Look, it's not badly written, and often funny, and sometimes even a little poignant (although, I don't know how much that was enhanced by Meryl's acting - and she really did act this audiobook, which was a problem in itself). And it's a roman à clef, so it hardly seems fair to accuse it of being too blatantly autobiographical, or too "journal-ish", as many of the more negative reviews here on gr say. But I'll home in on two things that really bothered me.
First, the humour is tremendously mean-spirited. I mean, Rachel is angry, yes, of course, but it's a really dishonest kind of anger veiled as humour: it's sarcastic and passive aggressive, which I suppose is understandable, but it's also just downright mean, and not just on Rachel's part. These people, all of 'em, are really MEAN. Case in point: the group therapy scene/robbery, and there are many other instances like it.
This is a case of Ephron going for the good story, or the cheap joke, at the expense of humanity and compassion or any deeper reflection or insight about character - her own or any other. The irony here is that between the lines, because it's so autobiographical, and because she cites her therapist pointing out this very thing to her as a bit of a gargantuan flaw/blind spot, the reader knows this is not even an authorial choice. This is not Ephron building character, but revealing her own and others'; the real people behind the pseudonyms. No wonder Carl Bernstein wanted the movie stopped.
In a novel where psychoanalysis comes up again and again, it's kind of telling - or something - that this is the general tone throughout.
A related point is the racism, sexism and homophobia of the humour. So, okay, it was the late 70s/early 80s, but still ... ugh. And it's particularly difficult to read this kind of humour (there is, literally, a good ten minutes of a vignette in which the word 'dyke' is repeated about two dozen times) when one is conscious that it is being presented from a particular cynical, sophisticated, albeit self-acknowledged-as-bourgeois POV. These are the New Yorker-reading, consciousness-raising-session-attending, arugula-and-brie eating, psychoanalyzed political-intellectual elite of NYC/Washington of the 70s. I.e., Ephron thinks she can get away with it because she's hip; she's being self-deprecatingly ironic. Another ugh.
And then, finally, there is the fact that I just can't stomach the presentation of marriage - or these kinds of marriages, maybe (?) - as the be-all/end-all state. I don't get these women, and their view of the role of women. I don't get the fat-phobia, the lookism, the heterosexism, the being constantly on the hunt for a man 'coz god forbid you're ever single for more than 10 minutes between your second and third marriage. I don't get, I never did get, believing one is over the hill at 30 or believing a woman without a man is an incomplete and pitiable creature.
I simply can't get any foothold to this particular mindset and the way of living it spawns. I wasn't raised by a mother who expected me to meet those particular standards, or who put that kind of pressure on me - thank god. BUT: I had lots of friends whose mothers did, and lots who were attending university simply for that "MRS" degree; to find and marry a doctor or a lawyer, not to become one themselves.

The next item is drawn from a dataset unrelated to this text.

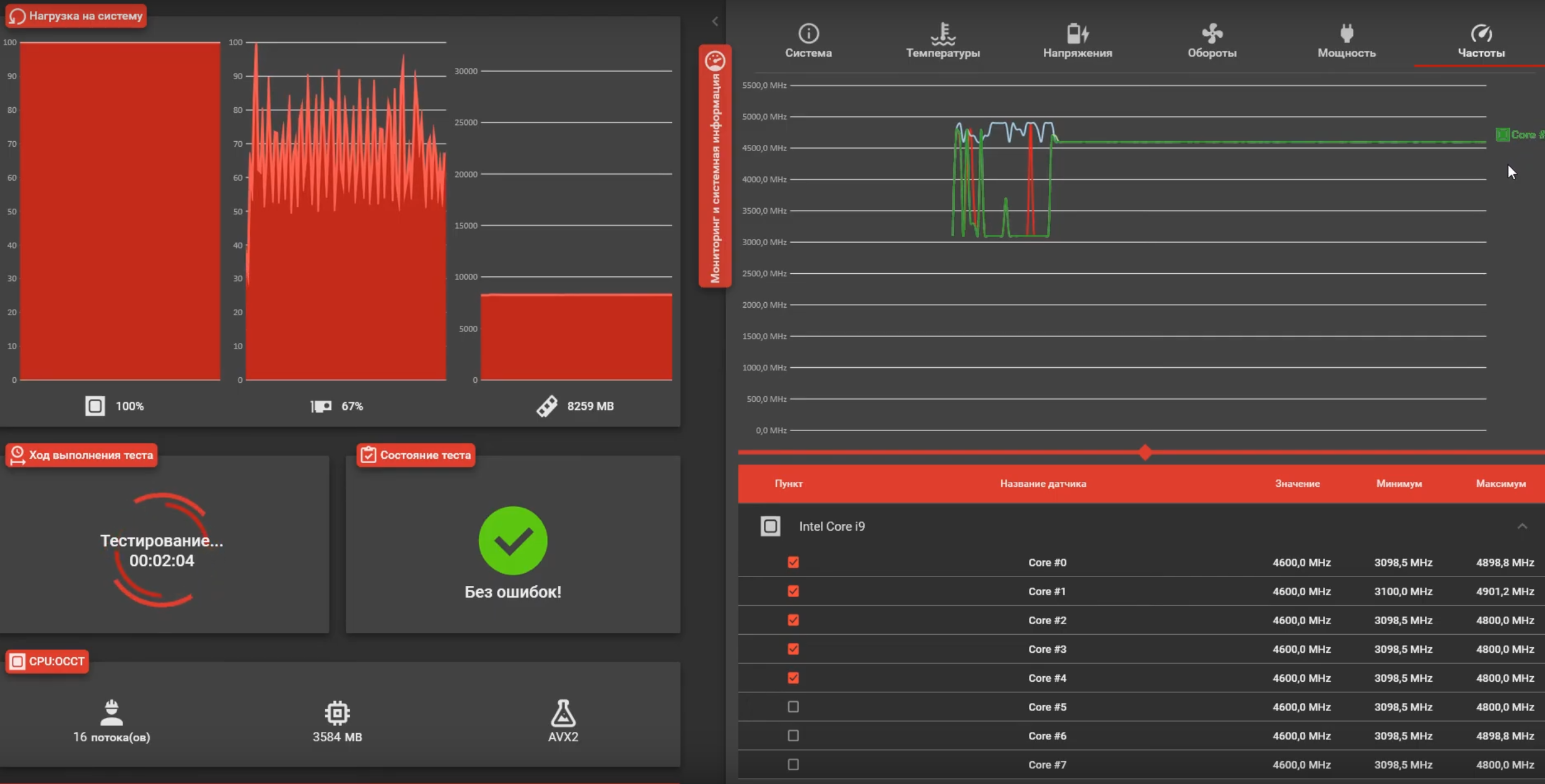This screenshot has width=1545, height=784.
Task: Click the Название датчика column header
Action: click(1043, 484)
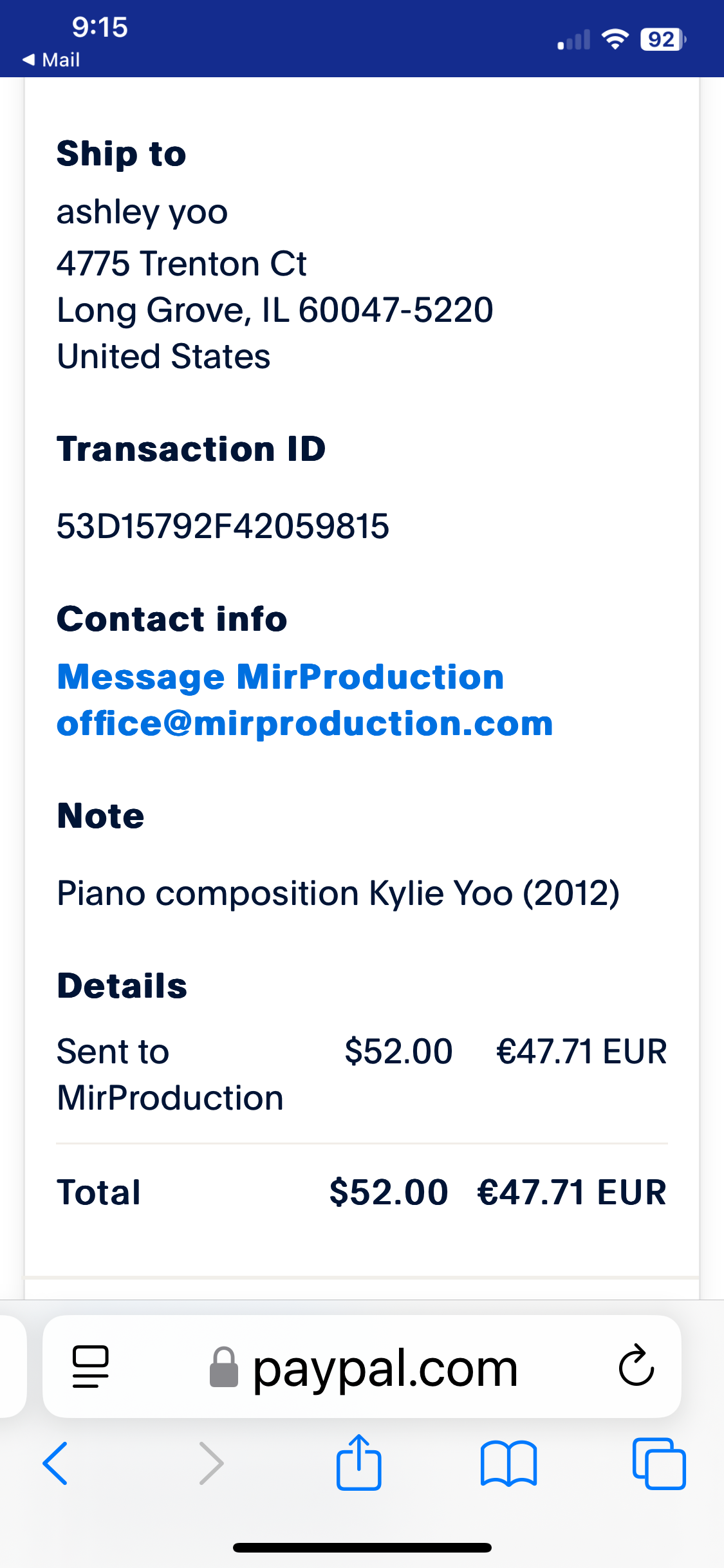
Task: Tap the Total $52.00 amount
Action: (x=389, y=1191)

So I do remember it, the early 80s, and that mind- and soul-numbing culture gap when feminism was lying dormant and on life support between the idealism and political activism of the 60s/70s and the emergence of the third wave of the 90s. Revisiting it in Heartburn was a trip back in time; unpleasant, but blessedly short.
I did like the recipes.
Read at your own risk. And if you consume the audiobook, as I did, know that Meryl Streep -- the premier actor of our generation -- is far too good for audiobooks. Here, omg, she comes off as an over-eager 2nd year acting student auditioning for summer stock.